1. İçeriğe git
  2. Ana menüye git
  3. DW'nin diğer sayfalarına git

Ekonomi ilişkileri kurtaracak mı?

25 Ekim 2018

Türkiye-Almanya ilişkilerinin normalleşmesi sürecinde iki taraf da ekonomik işbirliğine bel bağlıyor. Ancak yüksek beklentiler ne kadar gerçekçi, işbirliği alanları ve pürüzler neler? Altı başlıkta derledik:

Symbolbild deutsche und türkische Fahnen nebeneinander
Fotoğraf: picture-alliance/dpa/W. Steinberg

Ekonomik krizle mücadele eden Türk hükümeti, en önemli dış ticaret ortağı Almanya ile gerilimli dönemi geride bırakmayı, Alman yatırımcıları yeniden ülkeye çekmeyi hedefliyor. Almanya Ekonomi Bakanı Peter Altmaier'in Türkiye ziyareti bu nedenle büyük beklentilere yol açmış durumda. Ancak Alman hükümetinin ve iş dünyasının temkinli yaklaşımı sürüyor. Mevcut sorunları, tarafların endişe ve beklentilerini derledik:

Normalleşmenin anahtarı: Ekonomi

Türkiye'deki ekonomik sorunların derinleşerek istikrarsızlığa dönüşmesini istemeyen Alman hükümeti, son birkaç aydır dikkatli bir politika izliyor. Bir yandan piyasalara güven mesajları veren, Türkiye ile ekonomik işbirliği projelerini gündemine alan Alman hükümeti, diğer yandan Ankara ile siyasi sorunlar, demokrasi ve insan hakları konularında yapıcı bir diyalog yürütmeye çalışıyor.

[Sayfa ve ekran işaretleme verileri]
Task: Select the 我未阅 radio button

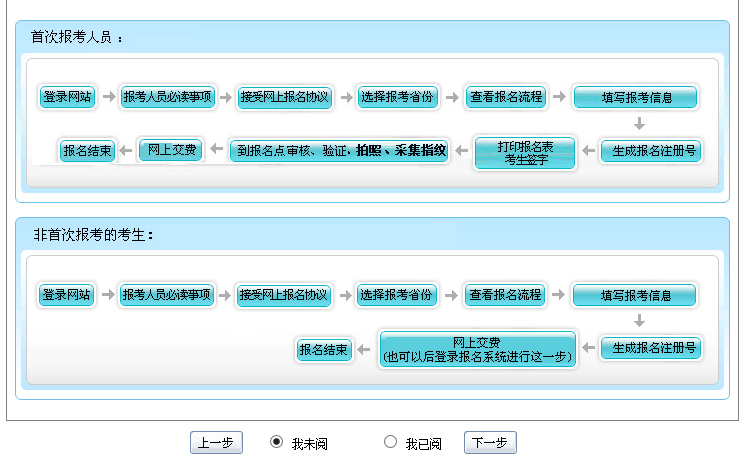Action: click(277, 442)
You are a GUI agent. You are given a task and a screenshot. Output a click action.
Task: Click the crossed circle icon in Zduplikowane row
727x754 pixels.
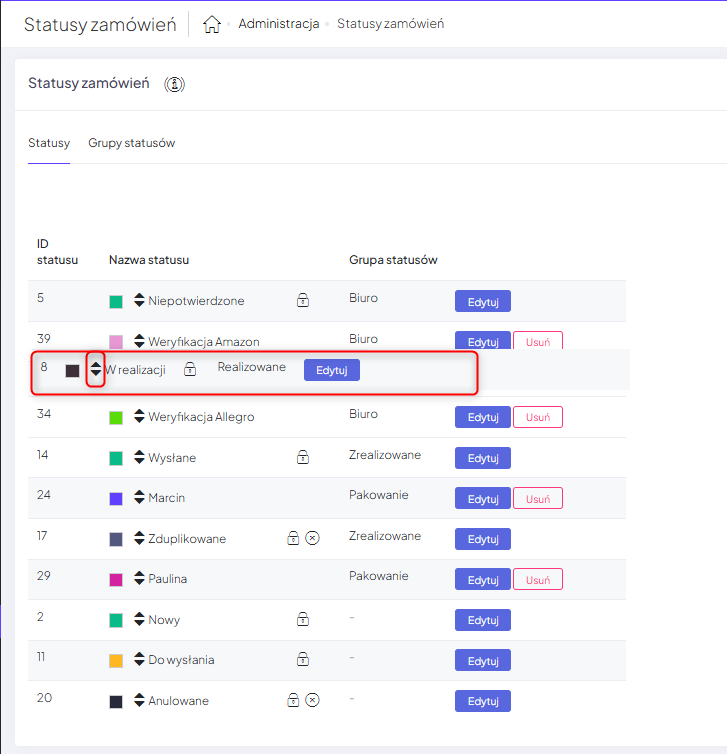[x=312, y=538]
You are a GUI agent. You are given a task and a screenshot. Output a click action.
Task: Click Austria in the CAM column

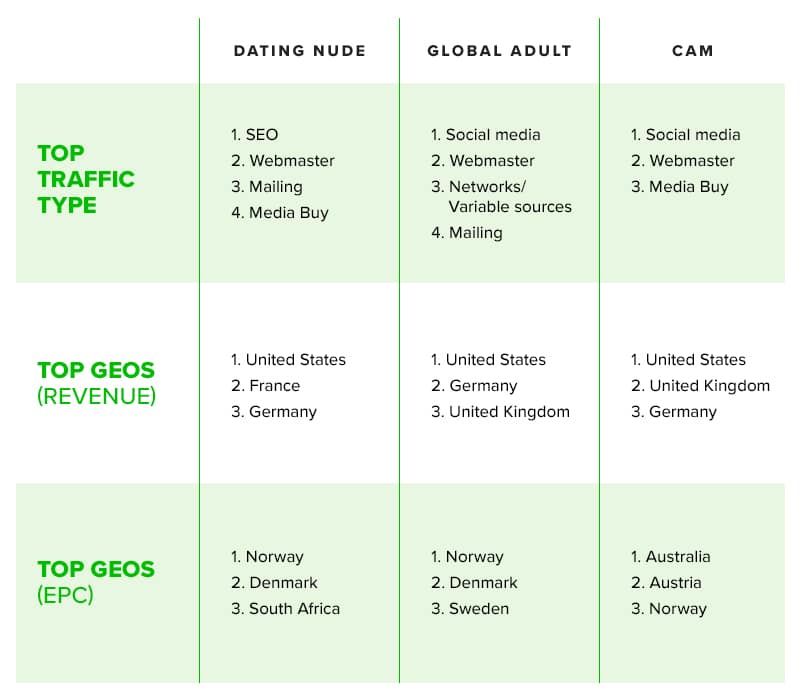point(675,583)
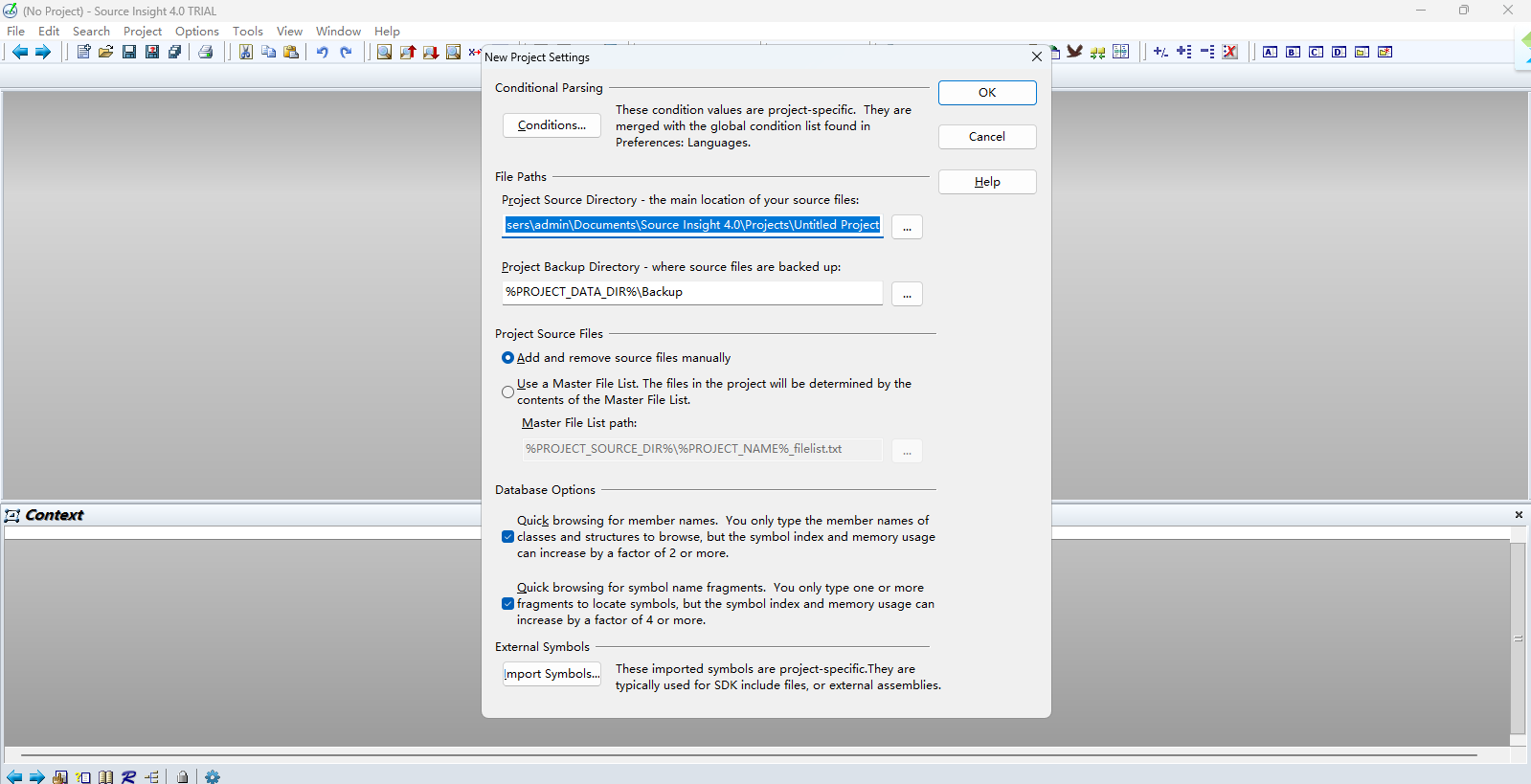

#### Talimat
Belge bölümüne göre Türkiye ziyareti büyük beklentilere yol açan Alman bakan kimdir? Öğelerin belge bölümüyle hiçbir ilgisi yoktur.

#### Yazılı yanıt
Almanya Ekonomi Bakanı Peter Altmaier.